Scirra / Construct-bugs

Public bug report submissions for Construct 3 and Construct Animate. Please read the guidelines then click the 'Issues' tab to get started.
https://www.construct.net
107 stars 83 forks source link

Possible post r389 and r409 performance regression #8269

Open MikalDev opened 1 week ago

MikalDev commented 1 week ago

Problem description

Post r389, there seems to be performance regression as seen in #8259 .

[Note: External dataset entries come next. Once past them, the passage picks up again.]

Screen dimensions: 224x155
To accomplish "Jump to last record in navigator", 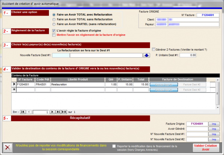I will tap(58, 112).
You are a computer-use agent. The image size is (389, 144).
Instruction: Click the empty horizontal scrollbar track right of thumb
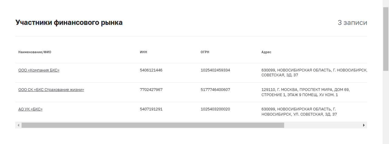point(322,125)
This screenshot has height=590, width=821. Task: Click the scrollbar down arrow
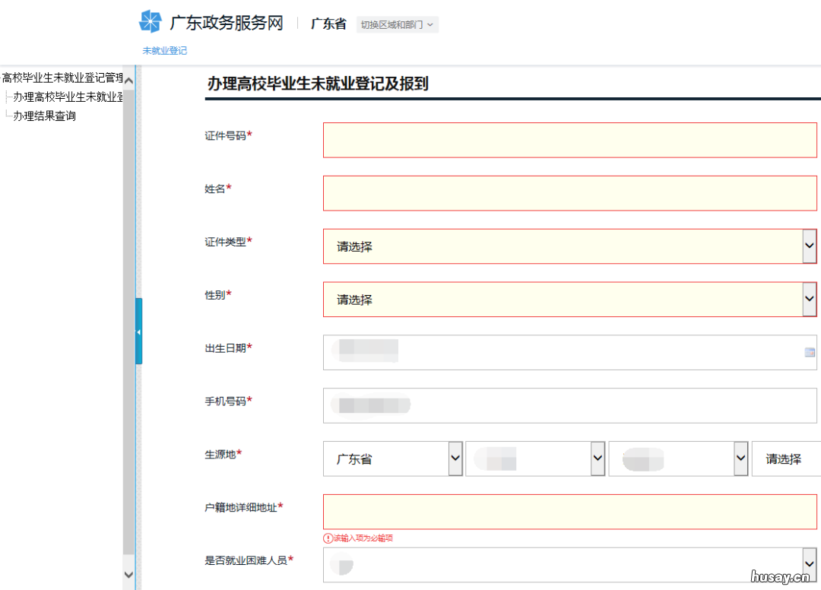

A change was done in r409 to improve the performance regression, but there still seems to be a significant delta in performance between r389 and r409.

Attach a .c3p

PerfTest5.zip

This is the same test used in #8259

Steps to reproduce

Run test on r389 and r409, note CPU and FPS.

Observed result

Testing on r389 and r409, note CPU and FPS, in our testing in the community there looks to more than a 10% difference.

Expected result

Similar performance.

More details

Doing some chrome dev perf traces, it seems like GetX and GetY have the biggest perf difference between r389 and r409. As an experiment, I exported r409 to html and edited the commonACEs.js file to revert only GetX() and GetY() to their prior definition in r389. This was only an experiment to see if a possible cause could be found.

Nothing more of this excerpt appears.